When reviewing, ask yourself: Why did you ignore the correct answer and instead choose an incorrect AC? What detail in the stimulus did you miss? Is there a typical flaw that you tend to find more challenging to notice on your first pass?
For instance, I had a tendency to miss Part-to-Whole (or vice versa) flaws more frequently than other typical flaws. When I realized this, whenever I read a stimulus and couldn't figure out the flaw right away, I asked myself if it could possibly be a Part-to-Whole flaw.
Most importantly, ask yourself: What can you do to prevent repeating that mistake? Whenever you work on your wrong answer journal, you are doing it because you want to ensure you never repeat that same mistake again. For example, 'I will never misread MSS Q stem as Strengthen Q stem.' You can build a detailed 'never misread' strategy like that example.
Another example: I used to miss Paradox questions that compared two groups. In one question, Group 1 shopped with a list, and Group 2 shopped without a list but only bought items on sale. Group 2 spent much more money. My instinct was, 'Group 2 just bought way more items!' That would have been a valid answer... except I missed a detail in the stimulus stating they bought 'a comparable amount of goods.' So, I created a strict new rule for myself: 'I will never miss features shared by the two groups being compared to ensure I do not violate the stimulus constraints.'
So try to build specific strategy to make sure that you never repeat your mistake again! I hope this helps, and best of luck!
Hi! That goal score is absolutely attainable.

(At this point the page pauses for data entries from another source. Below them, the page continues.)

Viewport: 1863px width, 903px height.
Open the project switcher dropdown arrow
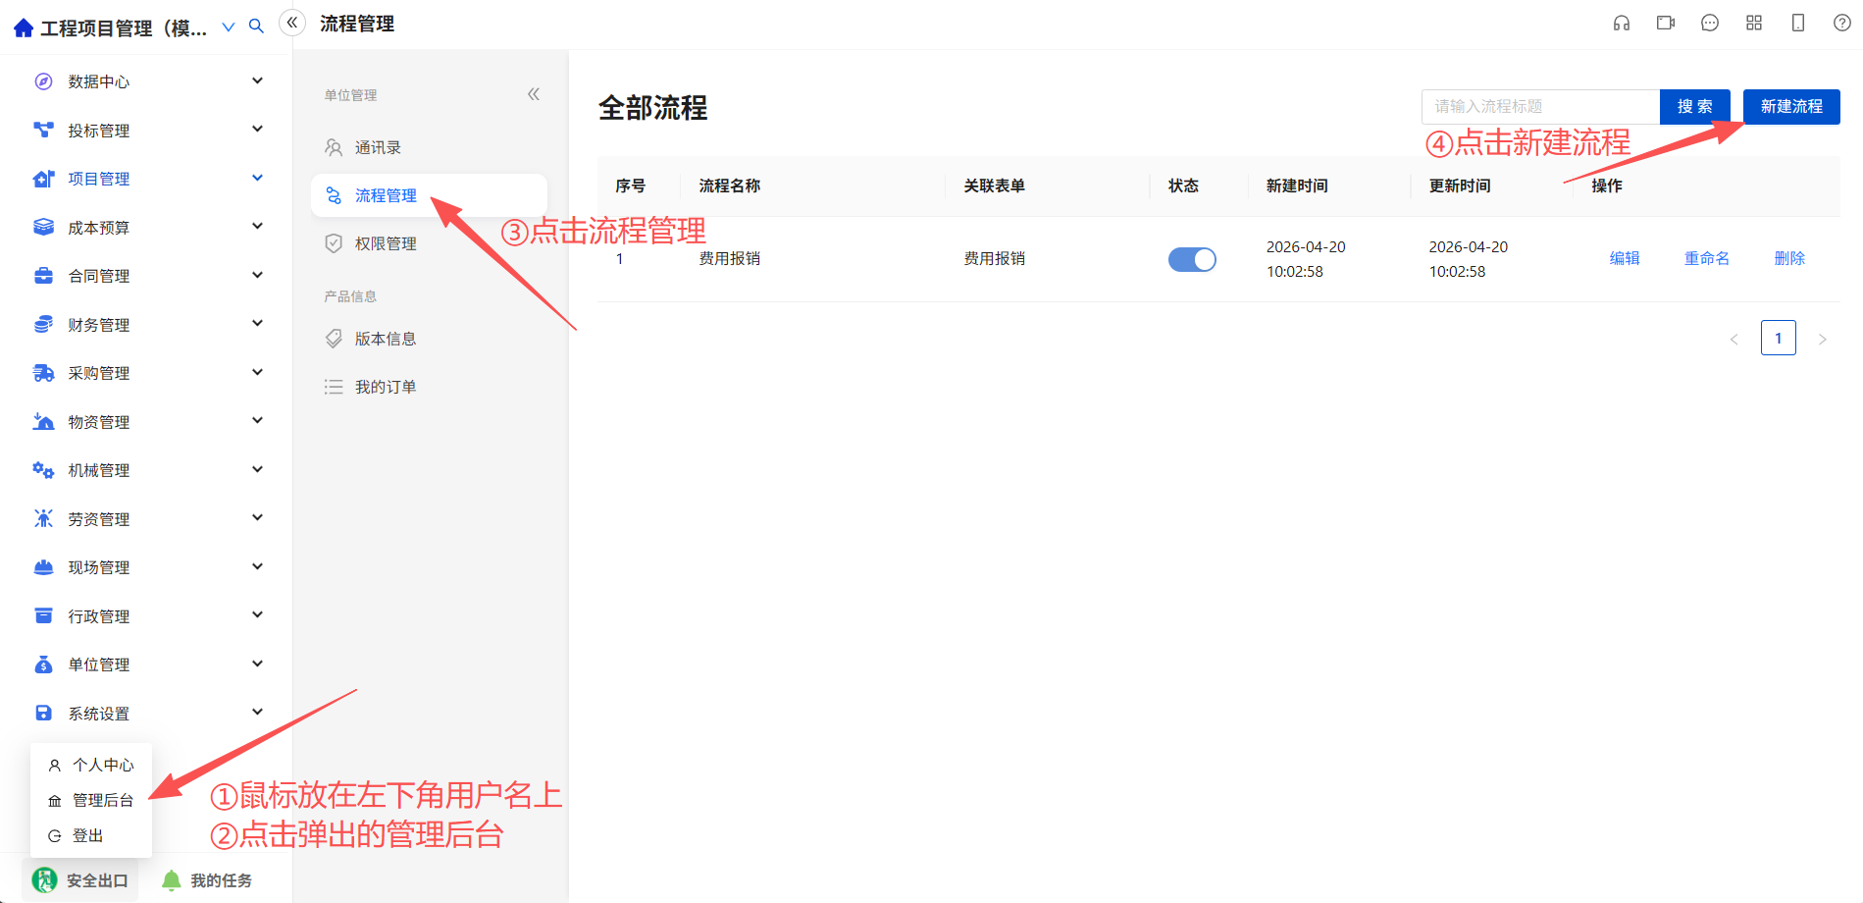229,27
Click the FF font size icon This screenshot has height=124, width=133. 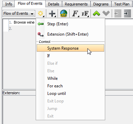(85, 14)
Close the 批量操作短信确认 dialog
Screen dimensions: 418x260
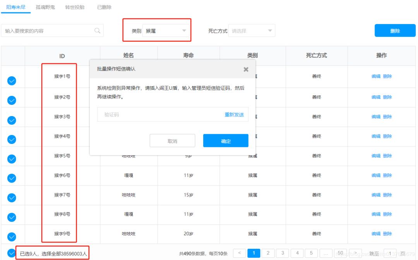[x=246, y=70]
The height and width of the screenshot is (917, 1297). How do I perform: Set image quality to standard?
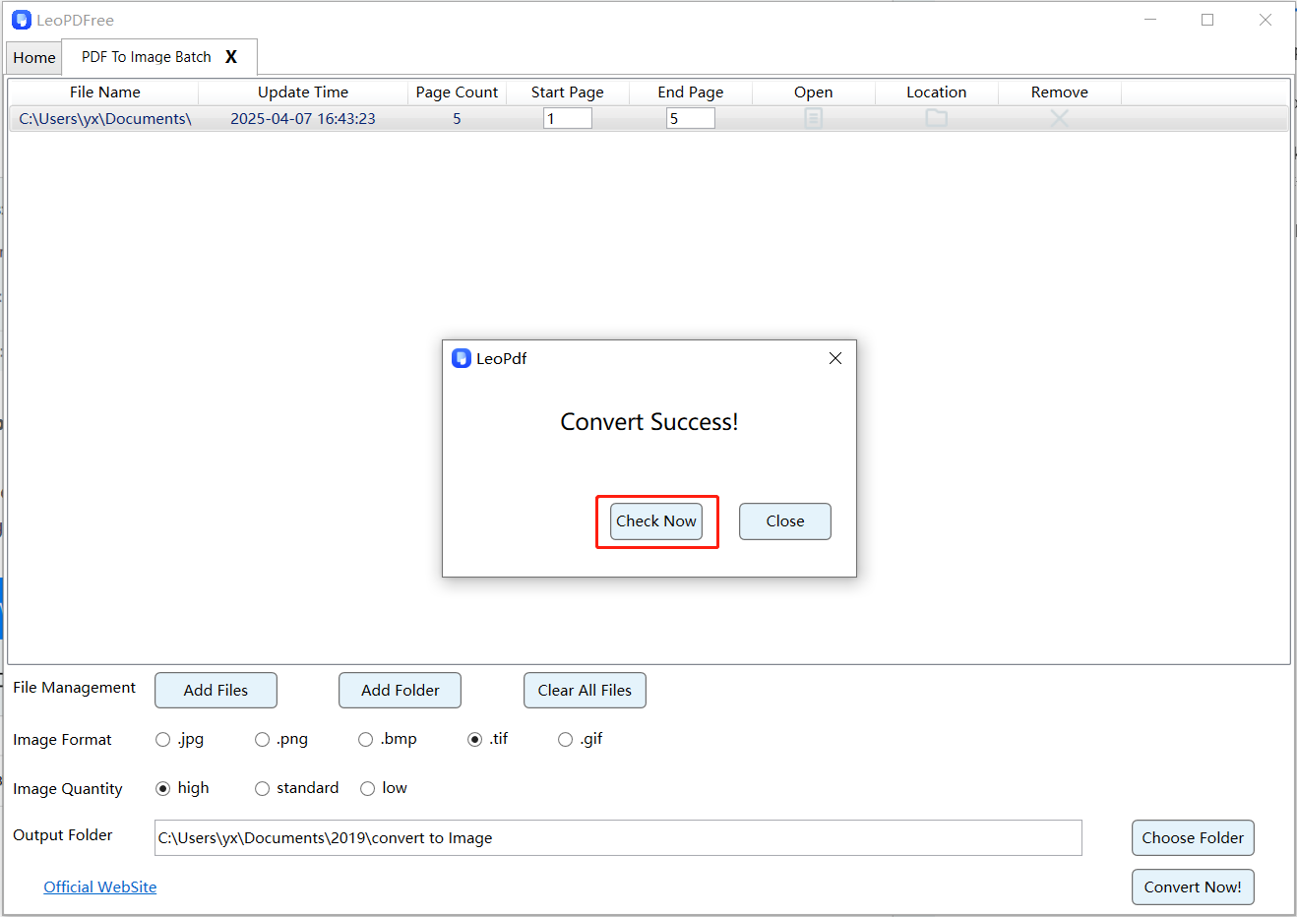tap(263, 789)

I'm not sure exactly what your WAJ looks like, but in addition to noting why your answer is wrong and why the right answer is right, adding in why you chose that answer in the first place can be really helpful to understand where your thinking is taking a wrong term. Being really specific about what tweaks you're going to make going forward is also really important!
If you're not already doing it, I would do your drilling untimed. Diagram out every part of the stimulus and pre-phrase as much as possible. Elimination drilling (in addition to choosing one answer, you have to tell yourself why each other answer is wrong) is another way to make sure you're fundamentally connecting to the information.
I hope that helps, and happy studying!
@PhoebeHopp hi phoebe, thank you for your response. I do believe this specificity that you mention in WAJ is lacking. Any tips on how I get there? I am always like don’t do this lol next time. I.e it’s very general.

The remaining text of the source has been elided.